無用なな不安に惑わされないためにも、新型コロナウイルスに関連して頻繁に使用される「クラスター」と「オーバーシュート」以外のカタカナ科学用語をリストアップし、使い慣れた日本語に変えてみました。

■アウトブレイク(outbreak)
医療機関や高齢者施設において、通常発生している頻度を超えて特定の微生物や感染症が発生した場合に「アウトブレイクが発生した」などと表現している。

■エンデミック(endemic)
特定の地域などで、普段から継続的に病気が発生すること。「風土病」あるいは「地方病」と表現することもある。マラリアやデング熱がこれに相当する。

■スーパースプレッダー(super spreader)
多くの人への感染拡大の感染源となった感染者のこと。
1人から86人に感染を広げたケースも報告されている。スーパースプレッダーになるか否かは、その人の性質や体質によるものではなく、そのときその場の環境(スポーツジム、クラブ、ライブハウスなど「3密」が重なった環境)によるところが大きいと考えられている。

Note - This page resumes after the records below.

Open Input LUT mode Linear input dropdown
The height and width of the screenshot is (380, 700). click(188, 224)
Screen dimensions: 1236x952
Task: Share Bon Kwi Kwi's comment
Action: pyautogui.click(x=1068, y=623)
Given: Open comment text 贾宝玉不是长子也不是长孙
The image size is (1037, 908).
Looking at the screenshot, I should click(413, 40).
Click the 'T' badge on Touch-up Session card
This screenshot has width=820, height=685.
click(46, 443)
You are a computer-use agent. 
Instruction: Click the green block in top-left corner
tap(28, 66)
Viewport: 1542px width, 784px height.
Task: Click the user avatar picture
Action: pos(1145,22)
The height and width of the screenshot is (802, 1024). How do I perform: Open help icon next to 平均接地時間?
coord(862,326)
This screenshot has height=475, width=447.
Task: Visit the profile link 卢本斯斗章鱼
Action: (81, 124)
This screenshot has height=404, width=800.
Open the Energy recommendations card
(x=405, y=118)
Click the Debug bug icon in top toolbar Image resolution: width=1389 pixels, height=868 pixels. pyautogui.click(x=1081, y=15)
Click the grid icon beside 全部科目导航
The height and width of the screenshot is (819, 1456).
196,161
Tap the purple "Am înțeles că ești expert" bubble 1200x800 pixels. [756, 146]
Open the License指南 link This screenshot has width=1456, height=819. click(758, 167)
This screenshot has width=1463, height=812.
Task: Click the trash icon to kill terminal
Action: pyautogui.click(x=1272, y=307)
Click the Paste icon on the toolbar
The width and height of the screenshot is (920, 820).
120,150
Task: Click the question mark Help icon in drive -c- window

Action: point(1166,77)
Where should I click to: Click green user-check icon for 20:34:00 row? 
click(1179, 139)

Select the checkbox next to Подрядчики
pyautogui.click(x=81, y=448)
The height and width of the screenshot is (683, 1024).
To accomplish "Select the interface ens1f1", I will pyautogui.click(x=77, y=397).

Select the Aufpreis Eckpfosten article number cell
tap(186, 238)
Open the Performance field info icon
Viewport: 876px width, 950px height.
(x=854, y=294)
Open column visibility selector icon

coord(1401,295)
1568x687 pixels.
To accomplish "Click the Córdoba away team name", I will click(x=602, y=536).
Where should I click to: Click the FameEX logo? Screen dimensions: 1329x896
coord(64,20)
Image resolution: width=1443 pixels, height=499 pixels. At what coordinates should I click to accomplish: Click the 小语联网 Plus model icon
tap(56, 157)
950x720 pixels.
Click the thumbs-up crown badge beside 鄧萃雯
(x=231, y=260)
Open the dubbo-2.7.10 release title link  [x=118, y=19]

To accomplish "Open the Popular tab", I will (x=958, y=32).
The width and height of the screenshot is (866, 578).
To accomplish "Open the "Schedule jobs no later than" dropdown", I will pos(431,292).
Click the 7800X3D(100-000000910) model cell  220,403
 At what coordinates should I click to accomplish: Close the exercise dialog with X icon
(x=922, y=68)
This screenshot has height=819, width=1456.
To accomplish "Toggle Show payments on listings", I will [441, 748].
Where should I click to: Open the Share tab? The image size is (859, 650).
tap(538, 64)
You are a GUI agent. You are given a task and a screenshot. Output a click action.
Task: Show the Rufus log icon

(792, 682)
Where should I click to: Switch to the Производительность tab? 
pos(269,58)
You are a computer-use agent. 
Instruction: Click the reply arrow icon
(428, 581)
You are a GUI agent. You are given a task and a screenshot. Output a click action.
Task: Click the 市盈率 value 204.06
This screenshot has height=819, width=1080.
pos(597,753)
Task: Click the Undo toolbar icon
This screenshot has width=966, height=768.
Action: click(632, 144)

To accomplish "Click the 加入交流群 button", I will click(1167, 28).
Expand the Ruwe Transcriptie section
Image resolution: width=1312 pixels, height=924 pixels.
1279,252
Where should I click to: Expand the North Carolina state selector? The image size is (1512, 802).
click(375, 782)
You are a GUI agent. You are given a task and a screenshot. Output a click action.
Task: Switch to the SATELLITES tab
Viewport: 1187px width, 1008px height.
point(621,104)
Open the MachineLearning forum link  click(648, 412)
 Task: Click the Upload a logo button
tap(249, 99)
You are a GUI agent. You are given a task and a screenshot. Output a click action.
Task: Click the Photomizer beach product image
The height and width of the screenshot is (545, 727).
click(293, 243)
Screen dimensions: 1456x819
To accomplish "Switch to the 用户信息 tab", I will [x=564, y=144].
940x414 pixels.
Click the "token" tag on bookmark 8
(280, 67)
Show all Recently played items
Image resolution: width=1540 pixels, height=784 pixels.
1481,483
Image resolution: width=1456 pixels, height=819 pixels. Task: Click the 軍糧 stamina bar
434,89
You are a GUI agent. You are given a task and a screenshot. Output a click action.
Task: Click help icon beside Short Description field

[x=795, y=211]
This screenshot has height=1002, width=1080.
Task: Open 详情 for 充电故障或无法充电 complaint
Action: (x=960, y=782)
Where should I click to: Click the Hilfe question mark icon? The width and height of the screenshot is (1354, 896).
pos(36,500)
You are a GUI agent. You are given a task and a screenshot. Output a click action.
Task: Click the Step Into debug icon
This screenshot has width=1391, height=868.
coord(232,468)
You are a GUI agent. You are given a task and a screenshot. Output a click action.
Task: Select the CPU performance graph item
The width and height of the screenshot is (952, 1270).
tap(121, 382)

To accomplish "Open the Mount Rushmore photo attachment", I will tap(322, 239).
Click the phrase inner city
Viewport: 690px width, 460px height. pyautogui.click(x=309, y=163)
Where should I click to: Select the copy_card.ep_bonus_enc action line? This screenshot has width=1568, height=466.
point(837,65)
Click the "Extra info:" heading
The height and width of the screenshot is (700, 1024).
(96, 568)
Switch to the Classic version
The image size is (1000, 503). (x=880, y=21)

■ソーシャルディスタンス(social-distance)
感染を避けるために人と人とが一定の距離(2m)をあけること、「社会的距離」あるいは「社会距離」と説明されることが多い。政府の専門家会議は「新しい生活様式」のなかで、「身体的距離」とも説明している。
「ソーシャルディスタンシング」と表現することもある。

■パンデミック(pandemic)
国境をまたいで世界中に感染が拡大する可能性のある病気が、制御不能で大規模に流行している状態を意味し、「感染症の世界的な流行」と訳されることが多い

■フェーズ(phase)
「局面」とか「段階」を意味し、医療分野では病状や流行の警戒段階を「フェーズが上がる」「フェーズが下がる」と表現している。

■リンク(link)
「つながり」「くさり」を意味し、インターネット上では、「リンクを貼る」といった使われ方をしているが、感染症に関連しては感染をつなげる「感染源」との意味でつかわれる。

■ロックダウン(lockdown)
「封鎖」を意味し、新型コロナウイルスのような感染症による緊急事態に、感染拡大を阻止するために人の移動を制限することも「ロックダウン」と呼ぶ。
今回は「都市封鎖」の意味で使われることが多い。